_The data_
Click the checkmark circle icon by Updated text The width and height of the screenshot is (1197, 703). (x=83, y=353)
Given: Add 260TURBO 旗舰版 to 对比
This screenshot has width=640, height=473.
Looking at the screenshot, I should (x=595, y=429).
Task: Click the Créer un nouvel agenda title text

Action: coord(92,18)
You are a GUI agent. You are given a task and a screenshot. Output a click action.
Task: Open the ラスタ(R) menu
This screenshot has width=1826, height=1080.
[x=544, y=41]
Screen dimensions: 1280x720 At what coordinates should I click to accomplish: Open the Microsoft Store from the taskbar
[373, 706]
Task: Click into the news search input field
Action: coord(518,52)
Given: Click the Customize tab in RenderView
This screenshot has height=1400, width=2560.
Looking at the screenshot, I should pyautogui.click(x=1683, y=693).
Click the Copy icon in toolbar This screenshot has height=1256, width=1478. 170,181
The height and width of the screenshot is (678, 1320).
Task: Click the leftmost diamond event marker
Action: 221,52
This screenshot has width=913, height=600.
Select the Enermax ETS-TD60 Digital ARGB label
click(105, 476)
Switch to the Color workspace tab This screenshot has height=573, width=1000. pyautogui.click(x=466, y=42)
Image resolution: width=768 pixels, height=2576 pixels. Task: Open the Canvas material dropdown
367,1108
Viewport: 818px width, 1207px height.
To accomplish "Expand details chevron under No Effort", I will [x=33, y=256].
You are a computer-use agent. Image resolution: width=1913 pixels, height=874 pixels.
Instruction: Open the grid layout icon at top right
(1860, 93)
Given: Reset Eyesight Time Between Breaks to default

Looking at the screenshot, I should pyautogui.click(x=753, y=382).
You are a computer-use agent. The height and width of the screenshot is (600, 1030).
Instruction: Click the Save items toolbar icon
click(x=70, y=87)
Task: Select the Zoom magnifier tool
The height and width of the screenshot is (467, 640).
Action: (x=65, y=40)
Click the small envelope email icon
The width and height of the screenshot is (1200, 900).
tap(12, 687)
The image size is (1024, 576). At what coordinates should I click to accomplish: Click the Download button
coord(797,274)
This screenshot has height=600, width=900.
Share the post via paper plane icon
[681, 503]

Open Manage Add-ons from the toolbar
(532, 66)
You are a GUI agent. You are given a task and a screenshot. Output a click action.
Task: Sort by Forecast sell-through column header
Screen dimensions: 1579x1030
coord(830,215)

_Your instructions_
Report how many lines of the preceding records include "computer". Output the number only.

_Task result_
2